The split between the cabinet’s “Young Turks” and “greybeards” has been hugely overstated in recent days. The younger generation in cabinet has been bruised by accusations of poor judgement. “We were just providing information to the man who had to make the decision,” one told me. The real scandal is not that the likes of Ed Balls and Douglas Alexander became excited at the idea of crushing the Tories when they looked weak, it is that older members, who should have known better, did not have the gumption to make their voices heard long before the Labour conference. Where Margaret Thatcher famously had William Whitelaw (her “Willie”) and Blair had a whole range of older, wiser heads, including Brown himself, our new Prime Minister has no one but Alistair Darling, Geoff Hoon and Straw – none of whom has the authority to tell him what he doesn’t want to hear. As a former minister said: “If he was so sure he was right, why didn’t Jack do anything, or say anything, more publicly?”

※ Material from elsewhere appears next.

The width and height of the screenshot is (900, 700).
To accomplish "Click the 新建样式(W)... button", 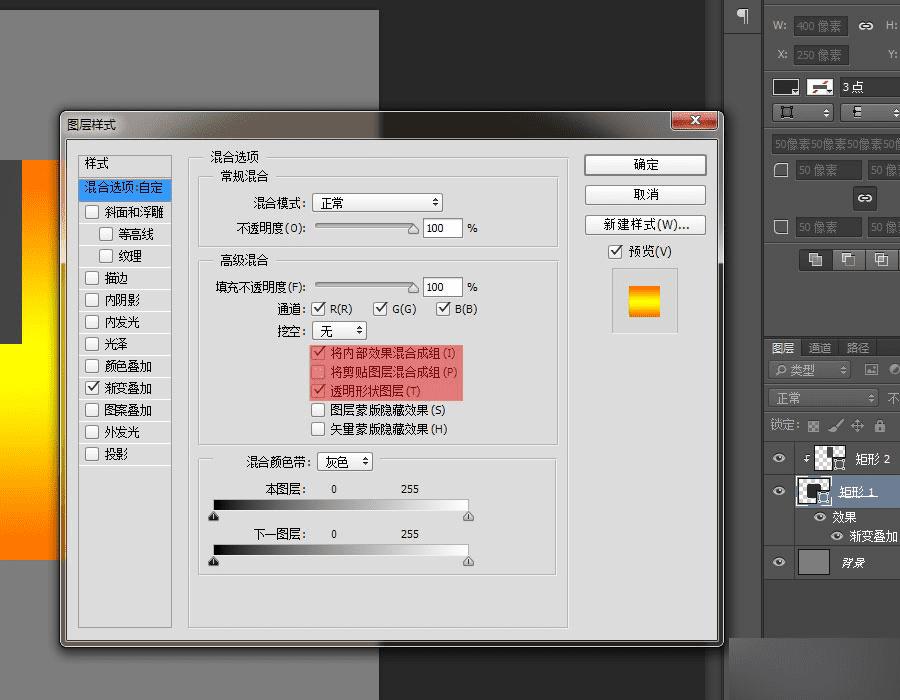I will [x=645, y=224].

Straw effortlessly made the leap from Blair to Brown just when it looked like his career might be on the slide. It is easy to forget that the man who acted as campaign manager for Brown’s leadership bid was a campaign manager for Blair 13 years earlier. There is no other senior figure in the Labour Party who would have been able to do both jobs.

There is already talk that Brown’s line-up is a mere “interim government” and that a reshuffle is in the offing. One sign of Brown breaking with the past would be to pension off Straw, but I suspect he will be around for some time to come. There is great uncertainty around the Labour Party, but there is one constant: Jack, as the saying goes, will always be alright.